School Profile and Reports
South Carleton High School is presented with the Dr. Bette M. Stephenson Recognition of Achievement from Norah Marsh and Dave Cook, respectively CEO and Chair of EQAO.

Selection Criteria

Equity and inclusion is a priority for EQAO and, this year, the agency sought to highlight the work being done by schools to address equity-related challenges. School recipients of the 2017 Dr. Bette M. Stephenson Recognition of Achievement saw an increase in the percentage of students with special education needs meeting the standard on either the reading or writing component of provincial assessments from 2014 to 2017, and these schools clearly demonstrated that their analysis of EQAO data helped inform decisions about initiatives to support student learning better.

South Carleton High School

Student population: 1,043
Grades: 9-12
Principal: Colin Anderson

  • Developed programs in all pathways (workplace, college, university) and a broad spectrum of programming in the arts and technology.
  • Approximately 90% of students are bussed.
  • Majority of students come from middle-class suburban families; however, the school has a healthy population of students from small villages and other rural locations, reflecting a broad mix of socio-economic realities.
  • Teachers from various subject areas have come together to create consistency in the vocabulary commonly used in evaluation.

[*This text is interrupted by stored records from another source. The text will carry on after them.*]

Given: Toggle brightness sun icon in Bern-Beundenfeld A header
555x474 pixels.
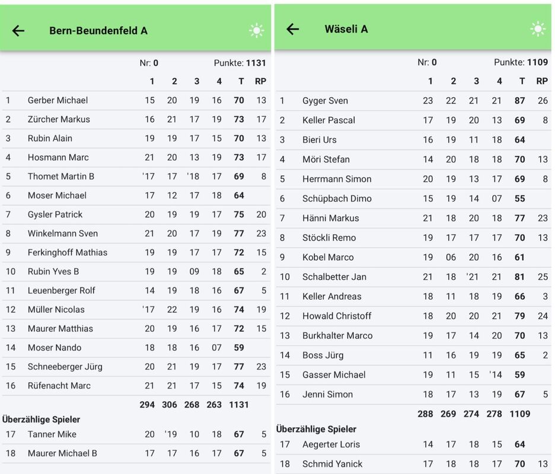Looking at the screenshot, I should coord(256,31).
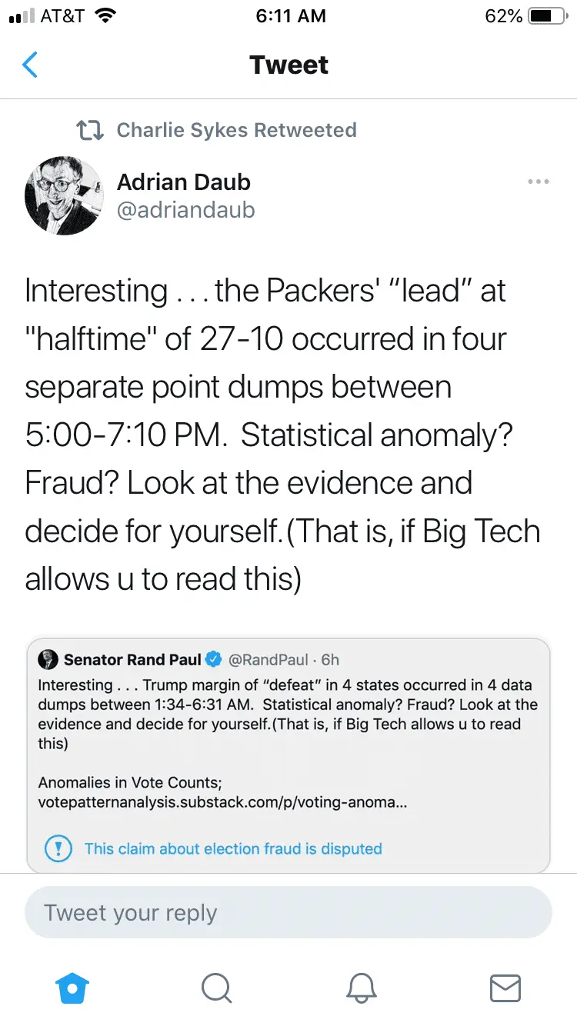Open Adrian Daub's profile picture
577x1026 pixels.
65,195
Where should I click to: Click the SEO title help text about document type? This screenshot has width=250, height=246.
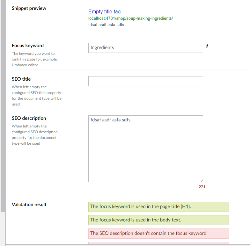36,96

South Carleton serves a large catchment area on the rural boundaries of the Ottawa-Carleton District School Board. It offers both regular and French Immersion programs. Approximately 25% of the school population has an Individual Education Plan (IEP) and is receiving services from the special education department. To combat the challenge of most students being bused to school, the administration implemented lunchtime support sessions and allows students to leave class early to attend these sessions.

“Essential to creating a culture of hope is the creation of an environment that supports success for all. Through staffing and resource-allocation strategies that prioritize support for applied- and essential-level learners, we have helped ensure our neediest learners get the best possible chance of success. When we see we need to change (either not doing something well enough or when a new strategy is identified that might improve our success), we do not hesitate to make that change—this reflective and responsive culture empowers staff and students to always be on the lookout for improvement.”

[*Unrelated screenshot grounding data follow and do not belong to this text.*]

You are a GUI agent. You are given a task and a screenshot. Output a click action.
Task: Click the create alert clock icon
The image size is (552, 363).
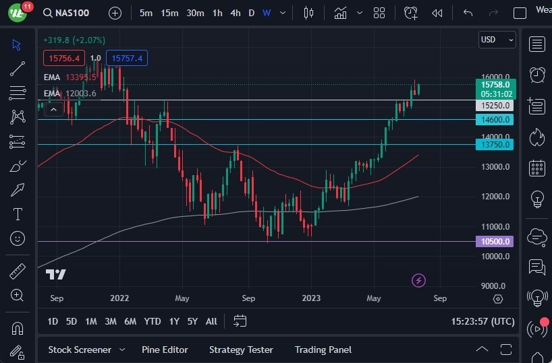[411, 13]
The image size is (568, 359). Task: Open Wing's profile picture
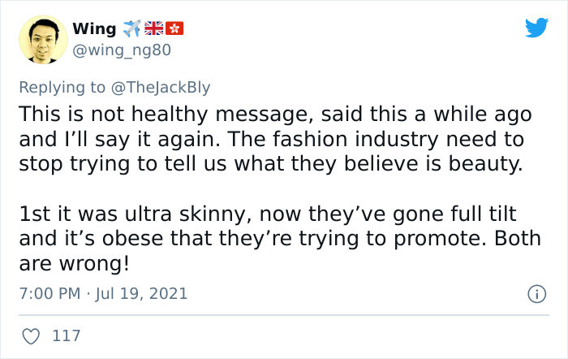coord(42,39)
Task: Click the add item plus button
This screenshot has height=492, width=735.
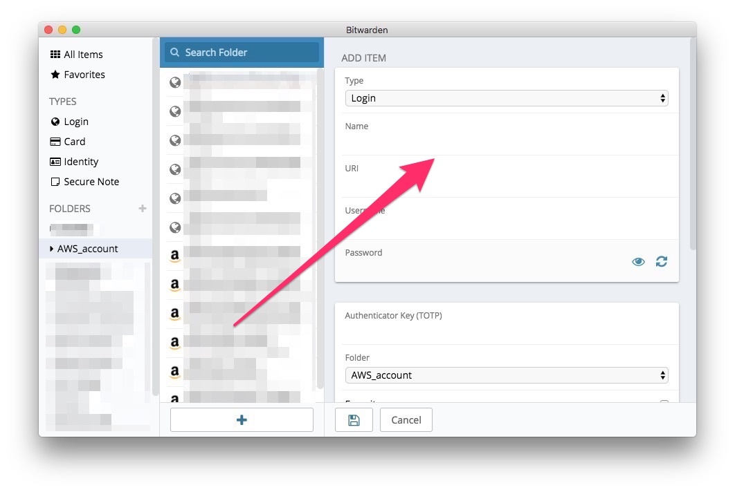Action: 242,419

— Colin Anderson, Principal

What is the profile of this school community?

OSSLT STUDENT POPULATION
(eligible to write the test for the 1st time)

Number of Students
267
Students Who Participated Fully
99%
STUDENT STATUS
English Language Learners
2%
English Language Learners Receiving Special Provisions *
1%
Students with Special Education Needs (excluding gifted)
25%
Students with Special Needs Receiving Accommodations (excluding gifted) *
25%
LANGUAGE
Students Who Speak Another Language (or Other Languages) as Often as English at Home
7%
Students Who Speak Only or Mostly a Language (or Languages) Other Than English at Home
1%
*Counts and percentages are based on students who participated in the March administration, which offered all permitted special provisions and accommodations. These data were collected through EQAO’s Student Data Collection system.

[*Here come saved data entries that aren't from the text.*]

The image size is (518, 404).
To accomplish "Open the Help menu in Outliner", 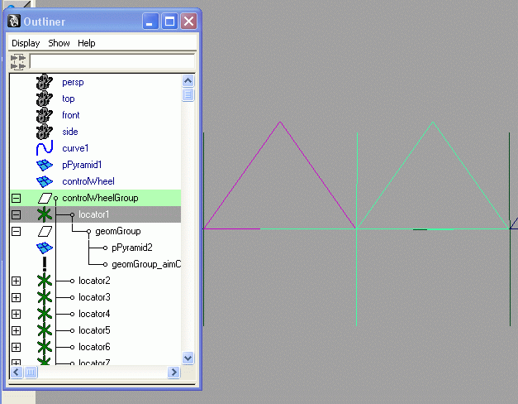I will point(87,43).
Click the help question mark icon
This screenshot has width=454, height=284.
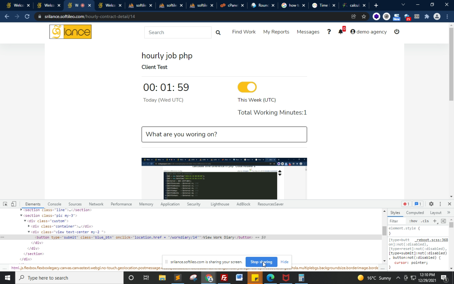(329, 32)
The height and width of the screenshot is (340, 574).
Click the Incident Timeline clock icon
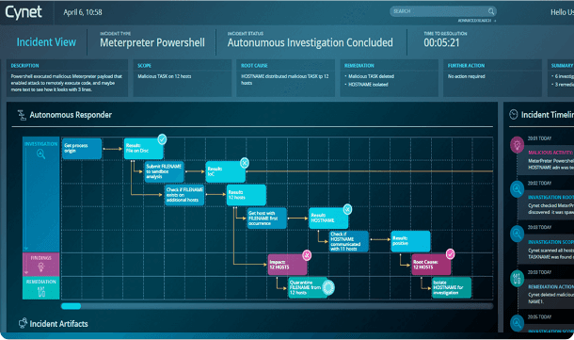click(513, 114)
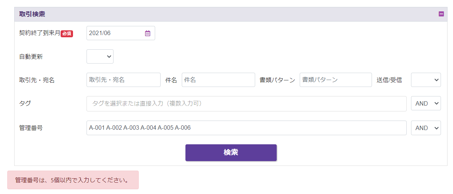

How have the results improved?

Colin Anderson (principal), Kelly Francis, Sheri Eady, Melanie White

South Carleton staff members analyze the results from the EQAO Junior assessment alongside other data sources including feeder school transition meetings, Grade 9 achievement reports, teacher feedback, the Grade 9 practice OSSLT, attendance records, school climate surveys, and student’s IEP’s to determine which students are at risk. Teachers are given Professional development and support so they can implement and monitor a variety of strategies, as well as focus their instruction on specific gaps and individual student needs. The literacy team, which includes the teachers and guidance department, meet with students regularly to review their IEP accommodations, promote self-advocacy, improve attitudes toward accommodation and support, reduce anxiety and support them in the writing of the OSSLT.

“Having my evaluations printed on blue paper helps with my reading and helps me to focus on the words. Using a scribe makes it easier to get my ideas down on paper faster so I don’t lose my train of thought and can focus on planning out what I want to say. These strategies have really helped me to succeed throughout high school.”

— Student

What initiatives have contributed to this improvement?

Targeted Literacy Support Groups

South Carleton uses practice test data, feeder school and class achievement information, EQAO results from the junior-division assessment and OSSLT (for previously eligible writers), and anecdotal teacher feedback to determine categories of need for students who are potentially at risk. As a result of these data, First Time Eligible and Previously Eligible writers are grouped according to need for participation in boot camps. These boot camps consists of multiple sessions that focus on the identified skill deficit—reading, writing or both—using exemplars and online learning material as a tool for differentiation.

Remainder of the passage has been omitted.